## Task prompt
Rewrite the material below as a JSON list of strings, one string per line, leaving out blank lines. Start at the first line of the material and end at the line containing "[x=109, y=70]", including both.

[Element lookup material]
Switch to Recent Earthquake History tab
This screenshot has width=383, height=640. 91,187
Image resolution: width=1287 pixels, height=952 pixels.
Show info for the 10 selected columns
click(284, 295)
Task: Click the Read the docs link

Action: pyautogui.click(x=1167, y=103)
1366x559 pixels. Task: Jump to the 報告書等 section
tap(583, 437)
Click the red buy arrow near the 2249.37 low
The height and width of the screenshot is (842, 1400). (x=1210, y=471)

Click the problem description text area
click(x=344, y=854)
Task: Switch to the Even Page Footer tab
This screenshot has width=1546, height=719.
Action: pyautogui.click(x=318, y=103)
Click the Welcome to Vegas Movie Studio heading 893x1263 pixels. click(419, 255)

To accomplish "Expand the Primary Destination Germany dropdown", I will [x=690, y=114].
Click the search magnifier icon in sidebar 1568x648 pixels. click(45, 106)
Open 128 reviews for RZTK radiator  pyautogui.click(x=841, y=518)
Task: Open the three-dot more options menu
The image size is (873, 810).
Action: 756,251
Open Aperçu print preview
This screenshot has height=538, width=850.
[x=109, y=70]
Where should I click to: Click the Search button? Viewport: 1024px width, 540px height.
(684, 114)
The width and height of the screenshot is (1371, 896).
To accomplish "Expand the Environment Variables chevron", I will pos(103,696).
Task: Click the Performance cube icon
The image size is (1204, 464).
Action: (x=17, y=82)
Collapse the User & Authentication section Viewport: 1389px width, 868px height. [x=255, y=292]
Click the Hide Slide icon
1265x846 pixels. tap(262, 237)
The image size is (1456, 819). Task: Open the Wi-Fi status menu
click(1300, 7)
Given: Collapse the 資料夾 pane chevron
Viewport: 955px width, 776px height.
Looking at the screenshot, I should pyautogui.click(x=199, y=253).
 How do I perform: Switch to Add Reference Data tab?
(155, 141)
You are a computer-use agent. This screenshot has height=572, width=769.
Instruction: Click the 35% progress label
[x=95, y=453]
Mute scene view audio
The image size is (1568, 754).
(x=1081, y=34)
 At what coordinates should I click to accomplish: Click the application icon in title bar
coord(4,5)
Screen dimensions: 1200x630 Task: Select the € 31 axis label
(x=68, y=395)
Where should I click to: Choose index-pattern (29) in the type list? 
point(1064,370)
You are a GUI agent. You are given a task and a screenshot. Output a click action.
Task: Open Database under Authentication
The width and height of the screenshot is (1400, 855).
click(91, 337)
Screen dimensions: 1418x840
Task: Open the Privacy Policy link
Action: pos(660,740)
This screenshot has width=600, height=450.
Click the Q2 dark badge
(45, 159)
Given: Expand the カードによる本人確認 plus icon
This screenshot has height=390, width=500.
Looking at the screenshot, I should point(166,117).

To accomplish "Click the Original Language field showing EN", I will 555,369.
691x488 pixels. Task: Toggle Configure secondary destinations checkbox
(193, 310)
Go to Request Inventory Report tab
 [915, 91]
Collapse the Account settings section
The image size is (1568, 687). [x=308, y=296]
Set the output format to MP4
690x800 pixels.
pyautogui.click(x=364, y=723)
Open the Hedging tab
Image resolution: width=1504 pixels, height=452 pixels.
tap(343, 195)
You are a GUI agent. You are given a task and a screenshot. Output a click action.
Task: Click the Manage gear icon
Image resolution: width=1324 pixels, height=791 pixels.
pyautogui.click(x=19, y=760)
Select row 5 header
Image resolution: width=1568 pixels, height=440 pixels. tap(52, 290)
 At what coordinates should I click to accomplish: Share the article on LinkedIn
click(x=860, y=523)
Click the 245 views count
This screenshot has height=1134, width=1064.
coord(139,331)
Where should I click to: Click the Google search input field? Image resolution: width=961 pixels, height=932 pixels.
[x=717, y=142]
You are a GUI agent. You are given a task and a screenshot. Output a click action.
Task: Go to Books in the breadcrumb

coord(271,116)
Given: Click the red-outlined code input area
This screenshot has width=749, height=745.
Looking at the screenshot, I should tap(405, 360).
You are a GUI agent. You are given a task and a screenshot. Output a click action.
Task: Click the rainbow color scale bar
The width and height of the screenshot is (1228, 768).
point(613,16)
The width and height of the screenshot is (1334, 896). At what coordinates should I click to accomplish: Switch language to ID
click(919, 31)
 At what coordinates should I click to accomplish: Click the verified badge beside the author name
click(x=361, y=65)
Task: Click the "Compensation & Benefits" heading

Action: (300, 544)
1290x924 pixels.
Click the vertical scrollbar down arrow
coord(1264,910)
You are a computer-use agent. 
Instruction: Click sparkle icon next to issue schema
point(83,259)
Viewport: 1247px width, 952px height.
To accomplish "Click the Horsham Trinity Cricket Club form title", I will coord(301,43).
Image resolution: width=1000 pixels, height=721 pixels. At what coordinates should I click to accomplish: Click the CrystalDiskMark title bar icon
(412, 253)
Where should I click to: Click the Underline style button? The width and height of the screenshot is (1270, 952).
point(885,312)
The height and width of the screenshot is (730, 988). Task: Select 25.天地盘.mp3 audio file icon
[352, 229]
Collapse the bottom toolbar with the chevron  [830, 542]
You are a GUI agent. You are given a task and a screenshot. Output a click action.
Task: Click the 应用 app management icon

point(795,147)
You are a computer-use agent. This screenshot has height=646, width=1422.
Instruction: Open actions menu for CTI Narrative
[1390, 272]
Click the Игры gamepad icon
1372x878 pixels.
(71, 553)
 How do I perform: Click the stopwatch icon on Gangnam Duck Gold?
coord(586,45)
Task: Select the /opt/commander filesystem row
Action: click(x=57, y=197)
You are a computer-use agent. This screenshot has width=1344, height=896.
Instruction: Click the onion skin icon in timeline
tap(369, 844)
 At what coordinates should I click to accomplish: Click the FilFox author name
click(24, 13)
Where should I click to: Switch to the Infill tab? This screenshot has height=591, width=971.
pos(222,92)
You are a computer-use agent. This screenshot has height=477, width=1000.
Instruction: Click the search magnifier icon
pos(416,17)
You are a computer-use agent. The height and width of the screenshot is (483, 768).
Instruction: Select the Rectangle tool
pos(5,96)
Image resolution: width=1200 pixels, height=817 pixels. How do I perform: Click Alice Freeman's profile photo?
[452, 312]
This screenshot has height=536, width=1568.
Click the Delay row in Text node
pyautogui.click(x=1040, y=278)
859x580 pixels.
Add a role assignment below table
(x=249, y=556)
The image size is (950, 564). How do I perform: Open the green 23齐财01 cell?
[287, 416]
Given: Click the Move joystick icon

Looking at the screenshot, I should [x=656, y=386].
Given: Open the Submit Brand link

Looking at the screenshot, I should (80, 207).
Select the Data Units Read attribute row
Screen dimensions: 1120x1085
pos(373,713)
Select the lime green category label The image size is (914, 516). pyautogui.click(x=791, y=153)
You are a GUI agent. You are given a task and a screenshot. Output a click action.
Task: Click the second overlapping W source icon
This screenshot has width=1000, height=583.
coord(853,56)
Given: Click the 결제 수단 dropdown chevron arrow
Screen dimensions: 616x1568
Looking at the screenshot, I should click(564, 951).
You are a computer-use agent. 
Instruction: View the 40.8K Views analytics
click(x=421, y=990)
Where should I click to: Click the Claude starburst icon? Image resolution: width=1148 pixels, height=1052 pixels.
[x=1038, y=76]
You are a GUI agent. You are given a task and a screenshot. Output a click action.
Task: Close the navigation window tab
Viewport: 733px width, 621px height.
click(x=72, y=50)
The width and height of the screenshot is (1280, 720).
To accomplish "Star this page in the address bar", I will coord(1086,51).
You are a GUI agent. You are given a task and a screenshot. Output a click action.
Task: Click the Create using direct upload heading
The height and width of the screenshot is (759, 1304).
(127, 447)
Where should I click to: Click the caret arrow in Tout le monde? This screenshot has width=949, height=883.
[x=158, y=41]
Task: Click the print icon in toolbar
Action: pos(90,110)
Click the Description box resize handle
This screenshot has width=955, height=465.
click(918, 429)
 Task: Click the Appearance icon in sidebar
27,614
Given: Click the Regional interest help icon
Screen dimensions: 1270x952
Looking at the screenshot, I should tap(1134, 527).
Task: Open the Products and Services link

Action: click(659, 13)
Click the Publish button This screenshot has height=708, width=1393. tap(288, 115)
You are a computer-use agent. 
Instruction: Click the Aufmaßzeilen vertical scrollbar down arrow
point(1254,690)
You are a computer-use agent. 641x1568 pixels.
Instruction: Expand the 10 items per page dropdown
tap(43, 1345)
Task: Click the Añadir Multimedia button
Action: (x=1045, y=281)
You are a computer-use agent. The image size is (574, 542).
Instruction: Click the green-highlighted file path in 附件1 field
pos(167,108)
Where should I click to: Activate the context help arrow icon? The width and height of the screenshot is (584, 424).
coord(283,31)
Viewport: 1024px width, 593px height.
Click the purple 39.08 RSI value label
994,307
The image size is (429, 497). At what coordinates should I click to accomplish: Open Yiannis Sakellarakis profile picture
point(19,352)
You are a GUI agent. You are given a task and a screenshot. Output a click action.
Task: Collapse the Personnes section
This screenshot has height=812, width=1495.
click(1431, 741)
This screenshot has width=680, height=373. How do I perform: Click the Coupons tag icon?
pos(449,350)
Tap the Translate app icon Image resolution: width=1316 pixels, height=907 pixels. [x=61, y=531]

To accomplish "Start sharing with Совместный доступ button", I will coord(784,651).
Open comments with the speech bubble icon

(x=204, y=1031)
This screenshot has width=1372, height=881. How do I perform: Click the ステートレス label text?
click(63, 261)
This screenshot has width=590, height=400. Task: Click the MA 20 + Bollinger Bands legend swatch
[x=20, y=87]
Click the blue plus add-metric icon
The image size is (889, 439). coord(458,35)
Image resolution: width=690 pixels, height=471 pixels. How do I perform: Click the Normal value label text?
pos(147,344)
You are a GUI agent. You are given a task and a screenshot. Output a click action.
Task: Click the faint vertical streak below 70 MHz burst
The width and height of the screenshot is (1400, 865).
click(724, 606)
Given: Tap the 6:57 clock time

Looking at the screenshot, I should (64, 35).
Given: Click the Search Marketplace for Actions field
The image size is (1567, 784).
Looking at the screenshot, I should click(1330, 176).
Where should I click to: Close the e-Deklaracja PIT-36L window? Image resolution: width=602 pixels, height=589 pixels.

## Complete output
[
  "Switch to Recent Earthquake History tab",
  "This screenshot has width=383, height=640. 91,187",
  "Image resolution: width=1287 pixels, height=952 pixels.",
  "Show info for the 10 selected columns",
  "click(284, 295)",
  "Task: Click the Read the docs link",
  "Action: pyautogui.click(x=1167, y=103)",
  "1366x559 pixels. Task: Jump to the 報告書等 section",
  "tap(583, 437)",
  "Click the red buy arrow near the 2249.37 low",
  "The height and width of the screenshot is (842, 1400). (x=1210, y=471)",
  "Click the problem description text area",
  "click(x=344, y=854)",
  "Task: Switch to the Even Page Footer tab",
  "This screenshot has width=1546, height=719.",
  "Action: pyautogui.click(x=318, y=103)",
  "Click the Welcome to Vegas Movie Studio heading 893x1263 pixels. click(419, 255)",
  "To accomplish \"Expand the Primary Destination Germany dropdown\", I will [x=690, y=114].",
  "Click the search magnifier icon in sidebar 1568x648 pixels. click(45, 106)",
  "Open 128 reviews for RZTK radiator  pyautogui.click(x=841, y=518)",
  "Task: Open the three-dot more options menu",
  "The image size is (873, 810).",
  "Action: 756,251",
  "Open Aperçu print preview",
  "This screenshot has height=538, width=850.",
  "[x=109, y=70]"
]